Consigne
Dites si l’extrait sur l’IA dans l’action publique confirme chacune des affirmations suivantes : répondez par oui ou par non, puis citez mot pour mot le passage qui le montre.
1. Le débat sur l’IA porte encore seulement sur la technologie.
2. Les collectivités font partie des lieux où l’IA est utilisée.
3. Selon le texte, l’IA ne pose aucun problème d’accessibilité pour les usagers.

Extrait de page
....................

IA et action publique : vers un modèle de service territorialement augmenté
Depuis 2022, l’intelligence artificielle, transforme en profondeur les processus administratifs et l’exercice des métiers de service public. Elle ouvre la voie à des services plus performants et personnalisés pour les citoyens. Elle soulève néanmoins des défis d’équité territoriale et d’accessibilité pour tous les usagers. Dans ce contexte, la gouvernance et l’évaluation rigoureuse des systèmes d’IA pourront garantir un service public transparent, équitable et renforcé au bénéfice de tous.
L’intelligence artificielle s’est imposée en quelques années comme un nouvel ingrédient de l’action publique. Assistants rédactionnels, automatisation du tri des dossiers, interfaces conversationnelles, outils de détection et de priorisation : ces usages irriguent désormais les services de l’État, les collectivités, les opérateurs et les établissements publics. Le débat sur l’IA ne se limite plus à la technologie. Il touche aux conditions d’exercice des métiers publics, à la qualité du service rendu, à la responsabilité des décisions et à l’équilibre entre territoires.

....................

Extrait des données
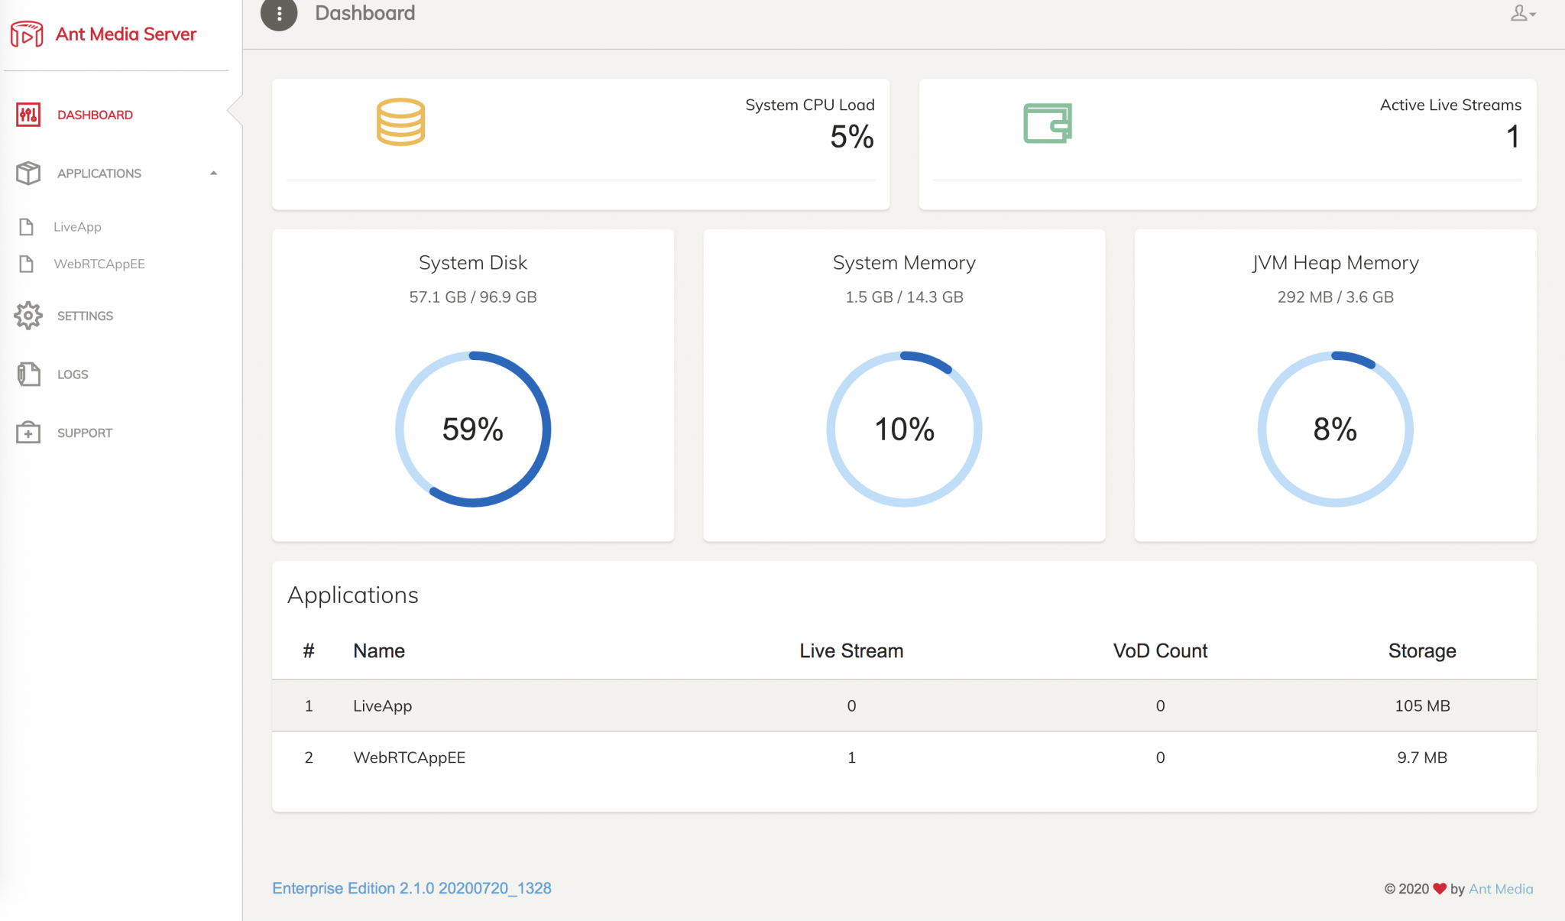Open WebRTCAppEE in the sidebar
Screen dimensions: 1565x921
click(x=99, y=264)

....................

Exercice corrigé
1. Non : « Le débat sur l’IA ne se limite plus à la technologie. »
2. Oui : « ces usages irriguent désormais les services de l’État, les collectivités, les opérateurs et les établissements publics »
3. Non : « Elle soulève néanmoins des défis d’équité territoriale et d’accessibilité pour tous les usagers. »